> **WHAT THE EXERCISE ASKS**
Revise the items from the line containing "You are a GUI" through the end of the items, replacing "screenshot" with "image" and leaving everything else unchanged, and omit the pictures from your answer.

### DATA ROWS

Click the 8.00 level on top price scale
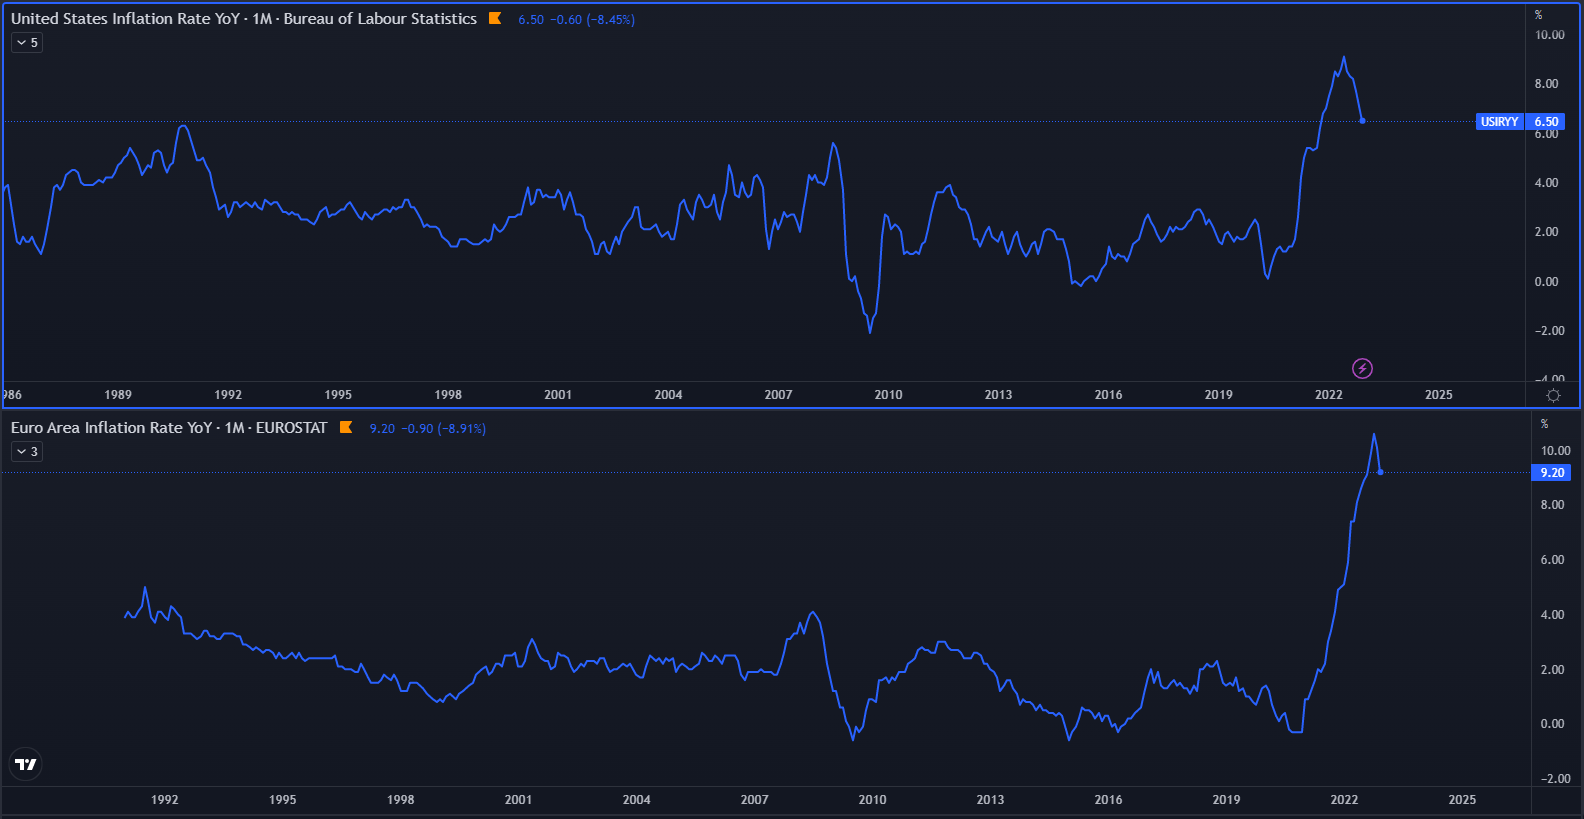Viewport: 1584px width, 819px height. (1546, 84)
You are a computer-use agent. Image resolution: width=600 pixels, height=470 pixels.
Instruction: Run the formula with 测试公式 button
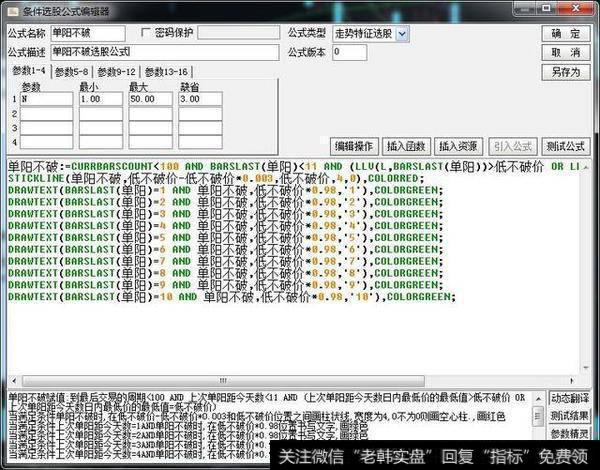pyautogui.click(x=566, y=145)
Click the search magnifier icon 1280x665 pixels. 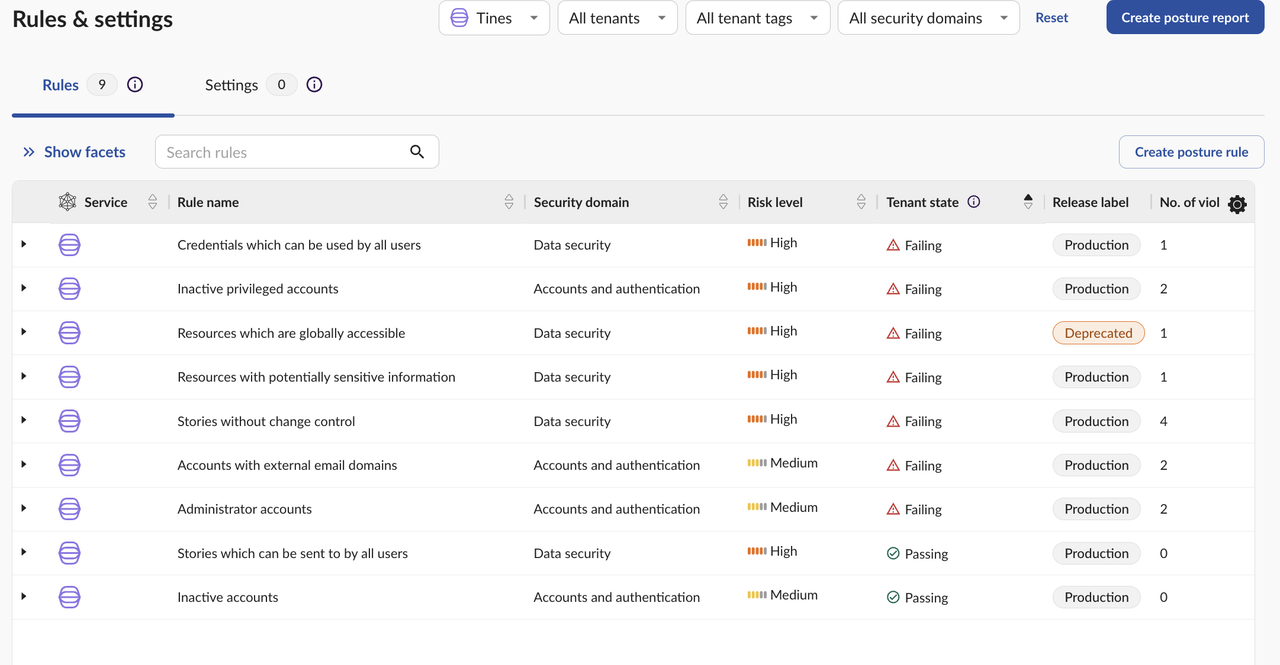click(417, 152)
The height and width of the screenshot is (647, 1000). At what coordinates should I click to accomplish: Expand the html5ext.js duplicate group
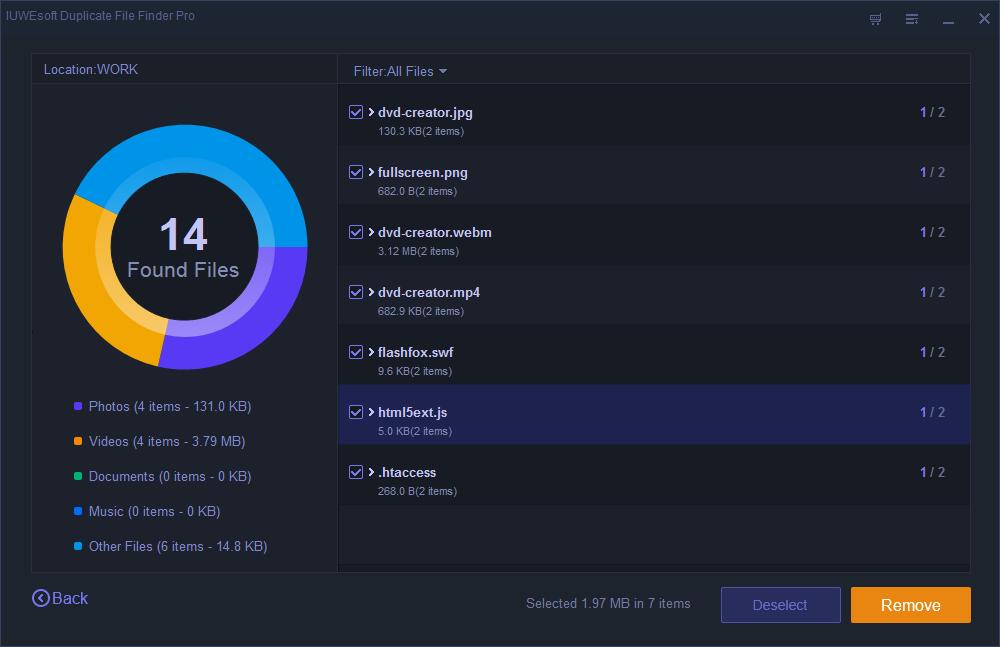[371, 412]
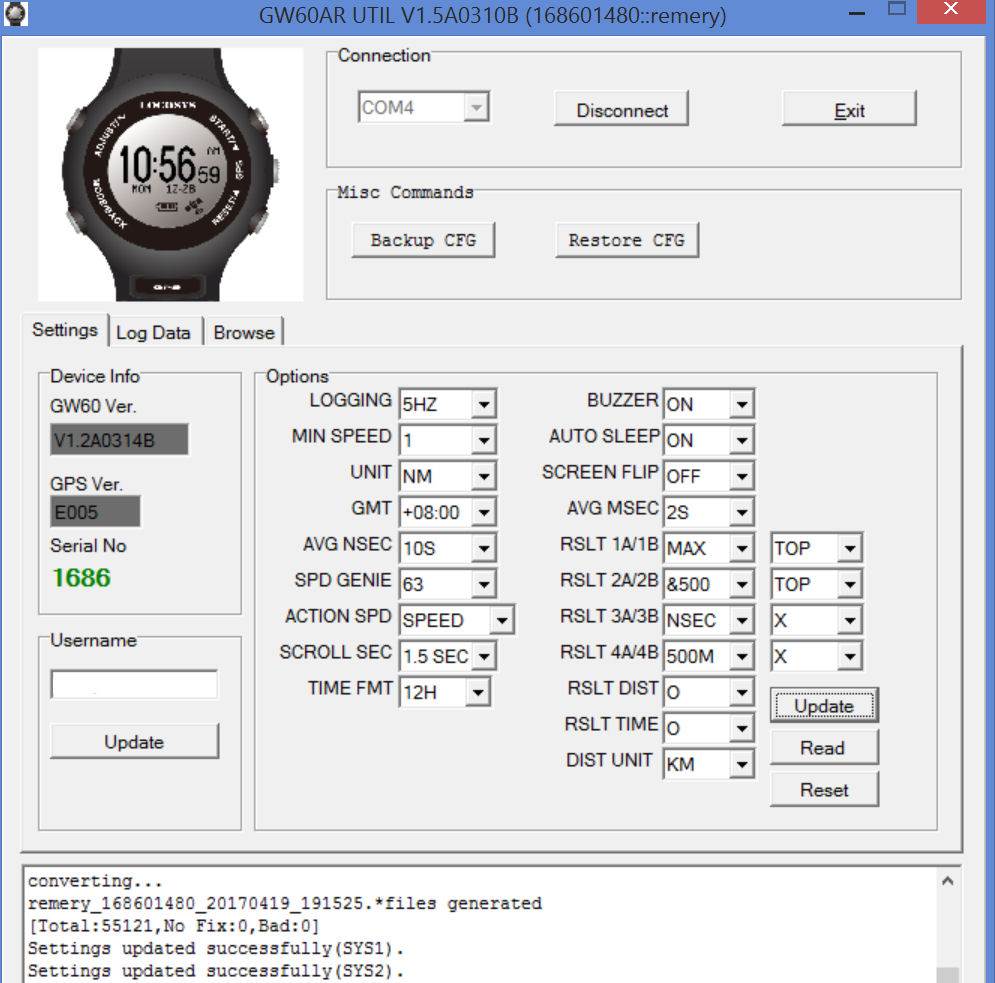Viewport: 995px width, 983px height.
Task: Click the Restore CFG button
Action: 626,240
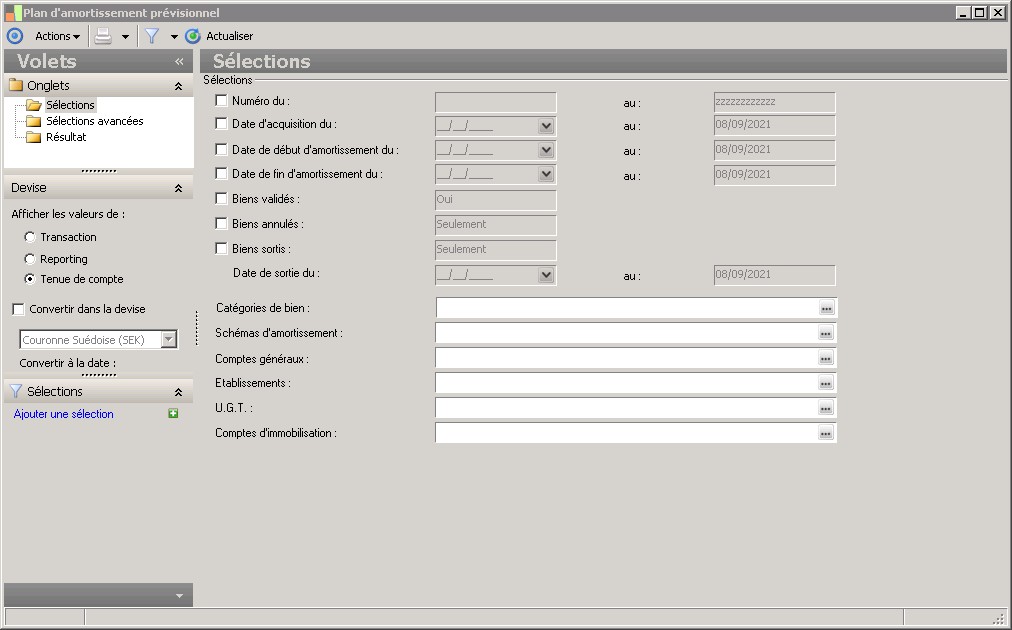Open browse button for Comptes généraux
1012x630 pixels.
826,358
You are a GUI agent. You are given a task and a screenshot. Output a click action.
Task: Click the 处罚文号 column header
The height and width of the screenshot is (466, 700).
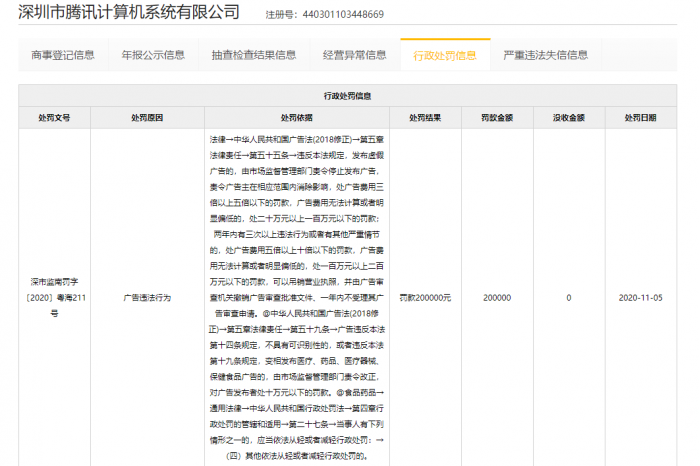(x=54, y=117)
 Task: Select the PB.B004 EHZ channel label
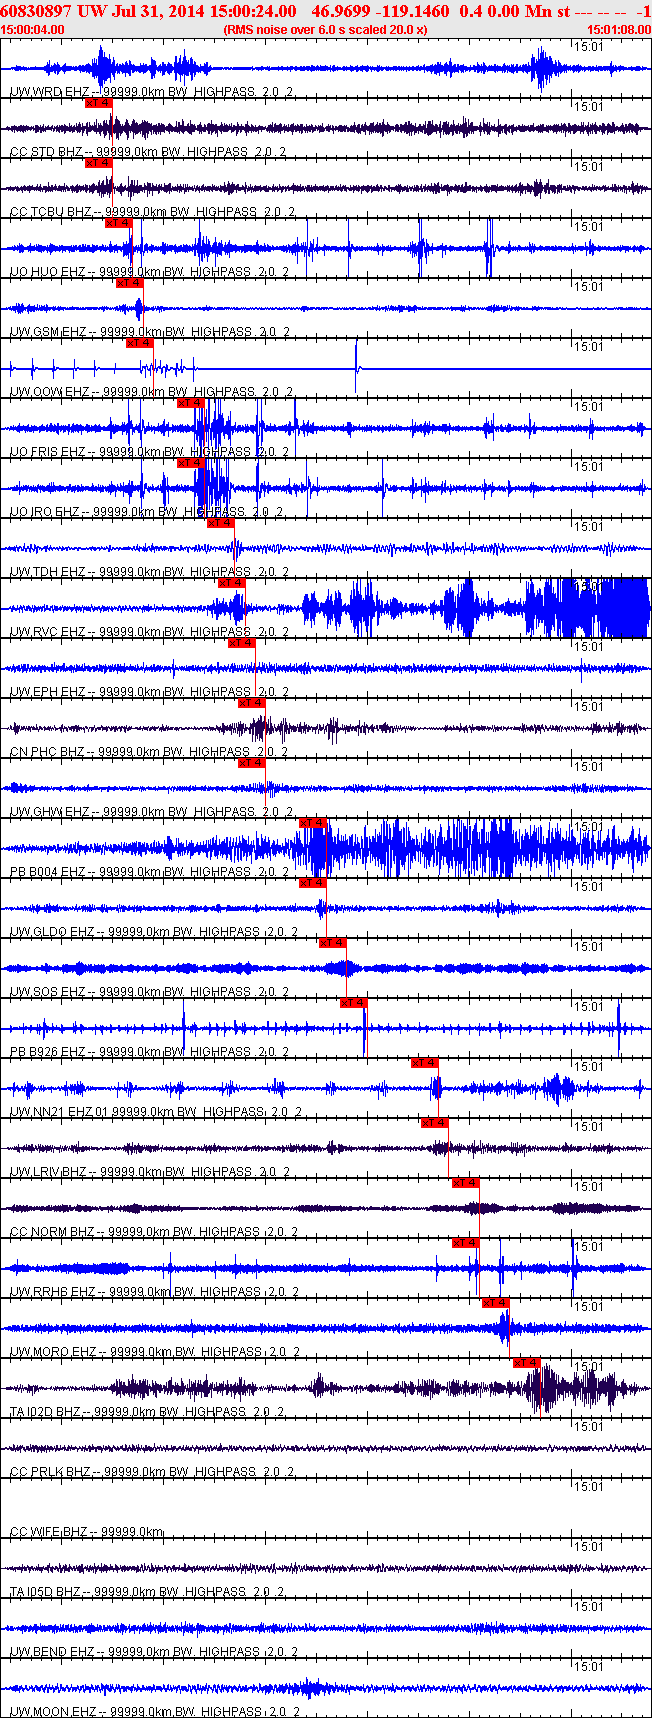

######

> **RESULT OF THE EXERCISE**
You are a GUI agent. You are given a task and a image. Output a click action.
Task: Click the 处罚文号 column header
The height and width of the image is (466, 700).
(x=54, y=117)
 Task: Select the PB.B004 EHZ channel label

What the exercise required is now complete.